Up-Regulation and Coexpression of MIF and Matrix Metalloproteinases in Human Abdominal Aortic Aneurysms

Abstract

Abdominal aortic aneurysm (AAA) is a localized dilatation of the arterial wall as a result of extensive breakdown of its structural proteins by matrix metalloproteinases (MMPs). AAA continuously expand and may eventually rupture, causing high mortality rates. The molecular processes underlying expansion and rupture of AAAare only poorly understood. In this study, evidence was sought for a direct involvement of macrophage migration inhibitory factor (MIF) in the pathogenesis of AAA through up-regulating MMPs, with particular reference to macrophages. To this end, expression and cellular localization of MIF were analyzed in human aortic wall samples of stable AAA and ruptured AAA, and compared with control aorta and atherosclerotic aorta (AS).
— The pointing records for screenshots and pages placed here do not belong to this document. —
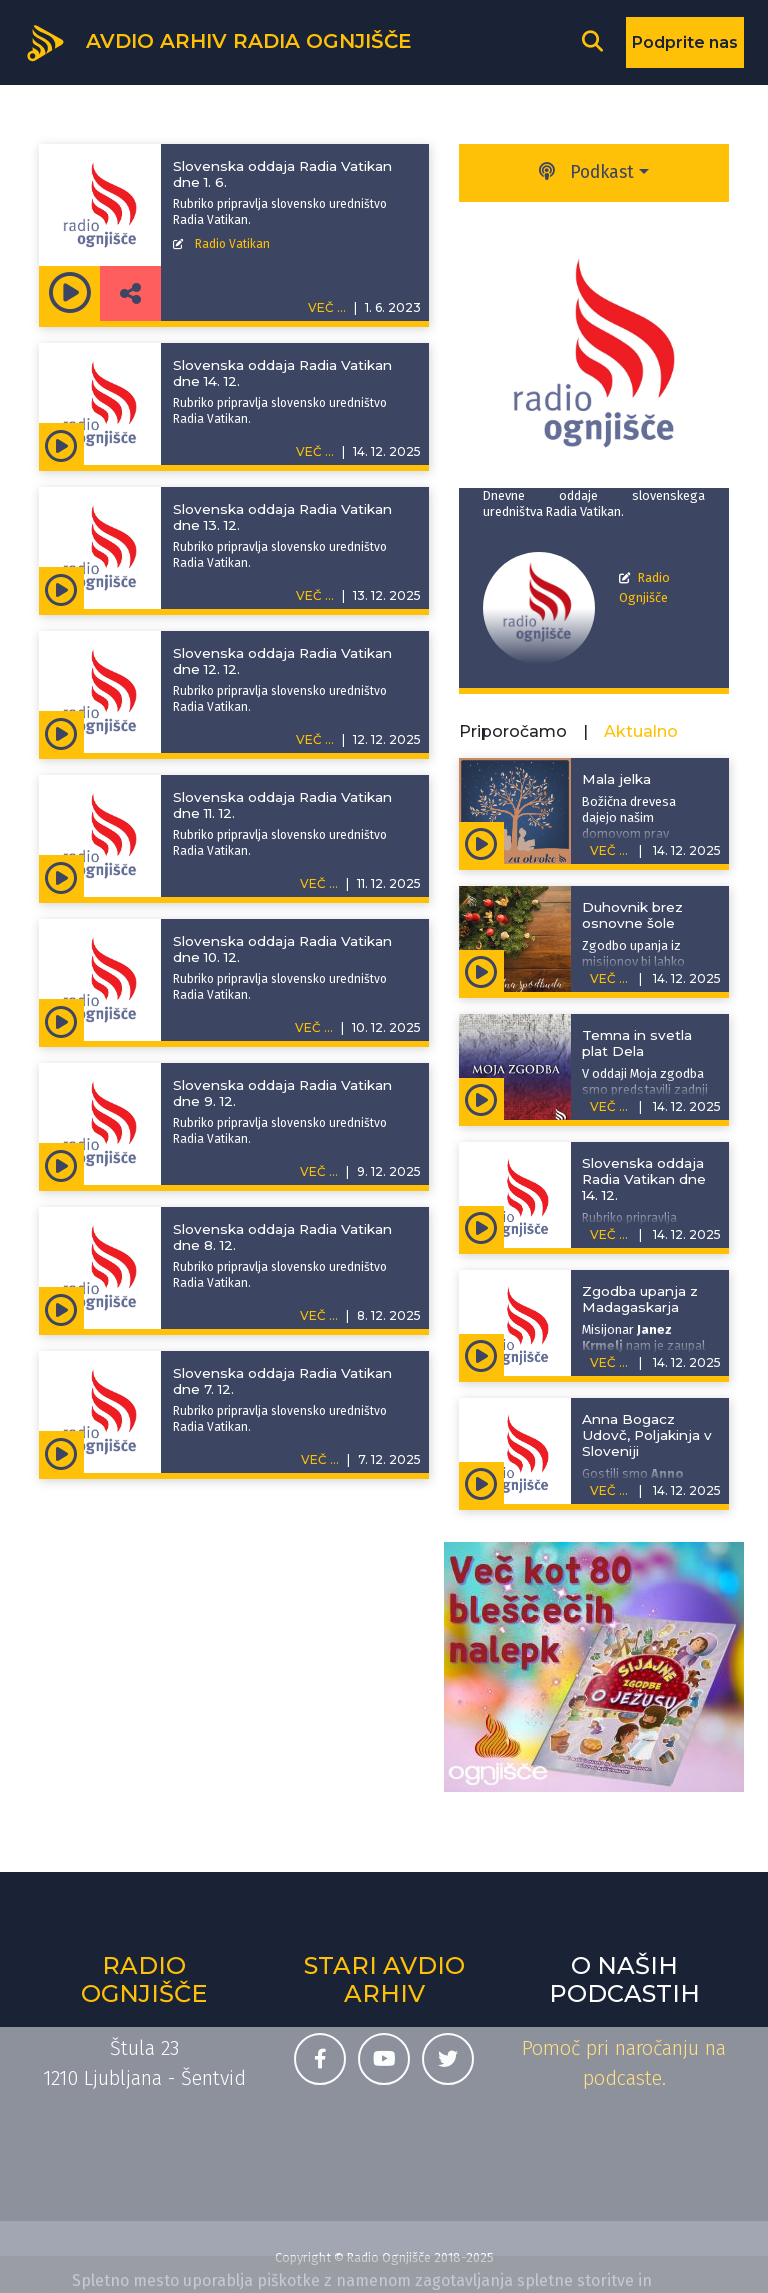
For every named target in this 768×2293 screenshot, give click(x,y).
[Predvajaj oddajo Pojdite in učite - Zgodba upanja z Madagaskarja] (481, 1355)
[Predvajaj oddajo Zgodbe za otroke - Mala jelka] (481, 843)
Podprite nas (685, 42)
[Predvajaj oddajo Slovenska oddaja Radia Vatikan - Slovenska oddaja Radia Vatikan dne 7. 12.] (61, 1452)
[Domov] (218, 41)
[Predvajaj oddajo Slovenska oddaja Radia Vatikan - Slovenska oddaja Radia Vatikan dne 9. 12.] (61, 1164)
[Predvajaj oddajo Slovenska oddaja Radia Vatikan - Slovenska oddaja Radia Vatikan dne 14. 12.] (61, 444)
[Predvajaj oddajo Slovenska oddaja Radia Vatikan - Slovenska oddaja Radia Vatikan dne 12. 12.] (61, 732)
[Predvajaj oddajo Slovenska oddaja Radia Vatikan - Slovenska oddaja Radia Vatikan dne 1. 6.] (69, 293)
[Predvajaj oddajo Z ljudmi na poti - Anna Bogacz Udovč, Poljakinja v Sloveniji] (481, 1483)
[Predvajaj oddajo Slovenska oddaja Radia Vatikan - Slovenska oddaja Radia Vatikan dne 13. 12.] (61, 588)
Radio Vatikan (232, 244)
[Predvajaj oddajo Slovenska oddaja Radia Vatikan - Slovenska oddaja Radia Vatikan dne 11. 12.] (61, 876)
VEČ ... (315, 451)
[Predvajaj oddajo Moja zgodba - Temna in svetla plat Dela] (481, 1099)
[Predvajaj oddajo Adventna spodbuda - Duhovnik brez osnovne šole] (481, 971)
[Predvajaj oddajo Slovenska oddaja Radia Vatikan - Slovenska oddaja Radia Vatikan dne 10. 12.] (61, 1020)
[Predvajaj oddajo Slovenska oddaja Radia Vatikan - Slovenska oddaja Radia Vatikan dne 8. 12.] (61, 1308)
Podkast (586, 172)
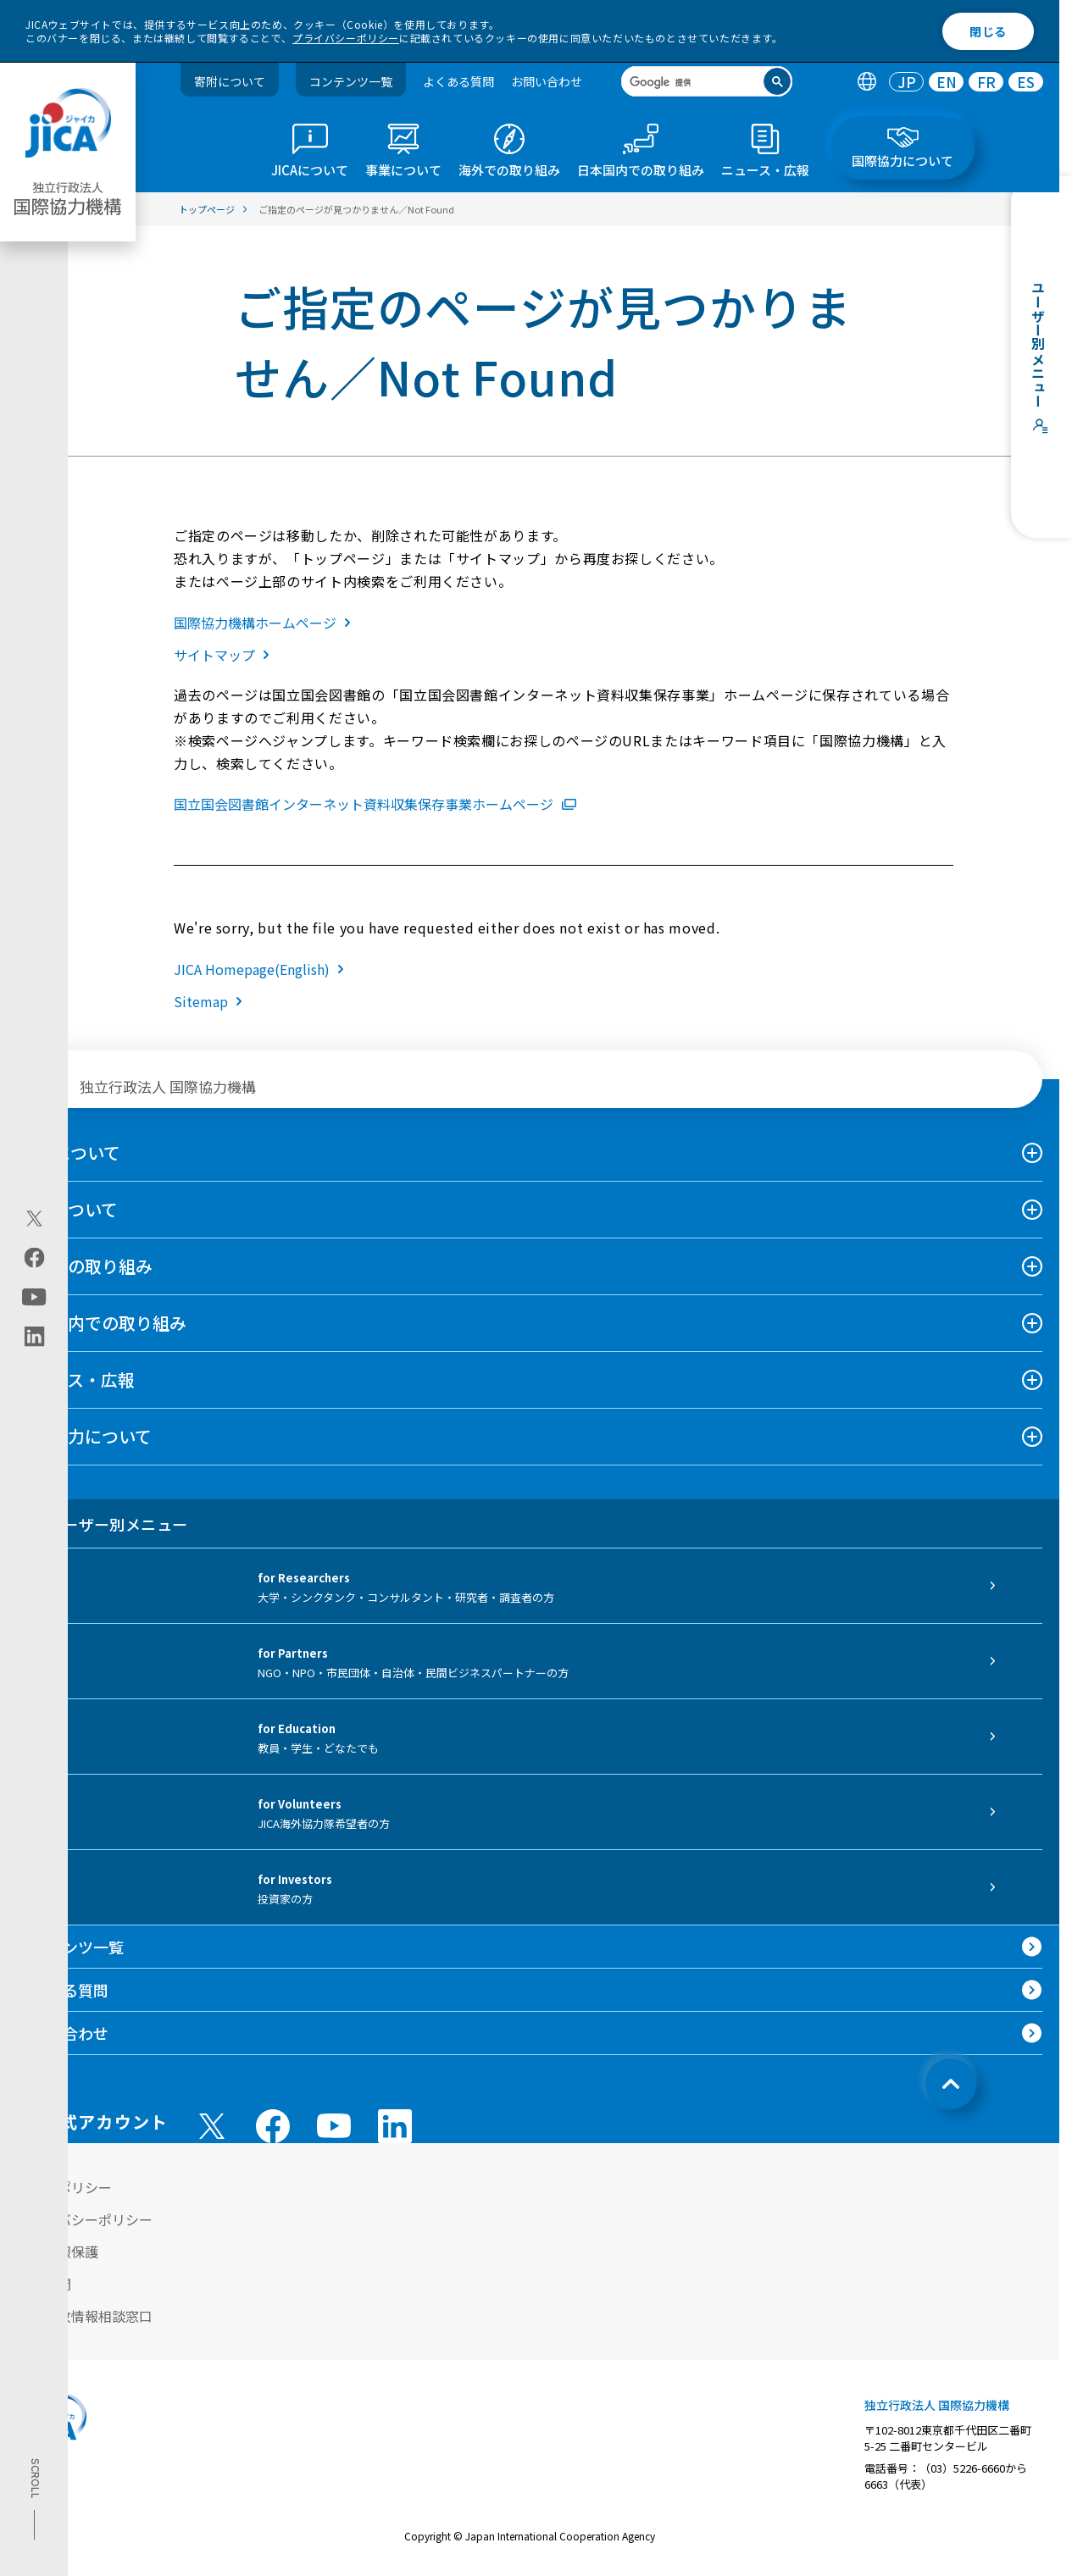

MIF expression was up-regulated in stable AAA and further intensified in ruptured AAA. The increased aneurysmal MIF expression was paralleled by an enhanced expression of specific MMPs, viz. MMP-1, MMP-9, and MMP-12, and by a decrease of their inhibitors. Immunohistochemical analysis of AAA and AS showed MIF protein in endothelial cells, smooth muscle cells (SMCs), macrophages, and T cells. MMP-1 (in SMCs and macrophages) and MMP-9 (in macrophages) were colocalized with MIF at the cellular level in ruptured AAA. The up-regulation of aneurysmal MIF/MMP expression was associated with an increased content of cytotoxic T cells. Antioxid. Redox Signal. 7, 1195–1202.